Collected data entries

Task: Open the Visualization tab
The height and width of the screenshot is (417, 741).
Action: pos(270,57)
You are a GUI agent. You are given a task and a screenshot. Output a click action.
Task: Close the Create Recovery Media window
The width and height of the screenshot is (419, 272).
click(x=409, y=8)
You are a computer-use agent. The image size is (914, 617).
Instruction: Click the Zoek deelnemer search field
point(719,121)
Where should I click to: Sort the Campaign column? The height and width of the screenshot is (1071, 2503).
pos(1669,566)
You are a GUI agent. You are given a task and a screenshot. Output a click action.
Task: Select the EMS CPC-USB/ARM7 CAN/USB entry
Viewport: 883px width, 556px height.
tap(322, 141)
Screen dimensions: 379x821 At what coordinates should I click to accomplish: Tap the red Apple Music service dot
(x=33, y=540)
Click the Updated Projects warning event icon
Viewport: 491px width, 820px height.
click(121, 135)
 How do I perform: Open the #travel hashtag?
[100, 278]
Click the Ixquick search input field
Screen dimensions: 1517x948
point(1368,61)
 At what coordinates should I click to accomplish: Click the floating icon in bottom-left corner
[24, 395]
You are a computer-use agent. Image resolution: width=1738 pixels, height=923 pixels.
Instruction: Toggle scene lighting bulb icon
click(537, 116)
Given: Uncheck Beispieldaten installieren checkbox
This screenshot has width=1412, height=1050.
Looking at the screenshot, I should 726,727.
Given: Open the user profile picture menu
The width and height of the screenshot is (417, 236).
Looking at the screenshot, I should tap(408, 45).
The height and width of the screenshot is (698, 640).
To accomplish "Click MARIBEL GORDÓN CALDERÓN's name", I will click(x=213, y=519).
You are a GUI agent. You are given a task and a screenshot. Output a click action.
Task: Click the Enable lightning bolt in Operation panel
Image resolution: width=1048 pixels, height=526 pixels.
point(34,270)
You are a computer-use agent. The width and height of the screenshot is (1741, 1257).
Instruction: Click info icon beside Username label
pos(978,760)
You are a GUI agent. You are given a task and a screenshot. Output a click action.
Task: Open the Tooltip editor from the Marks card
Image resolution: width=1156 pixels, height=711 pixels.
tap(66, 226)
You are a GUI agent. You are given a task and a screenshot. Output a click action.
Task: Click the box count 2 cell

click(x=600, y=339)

### AIM OF THE EXERCISE:
Give back the lines above exactly, from the one with "Task: Open the Tooltip" through the last line.

### EXERCISE RESULT:
Task: Open the Tooltip editor from the Marks card
Image resolution: width=1156 pixels, height=711 pixels.
tap(66, 226)
You are a GUI agent. You are given a task and a screenshot. Output a click action.
Task: Click the box count 2 cell

click(x=600, y=339)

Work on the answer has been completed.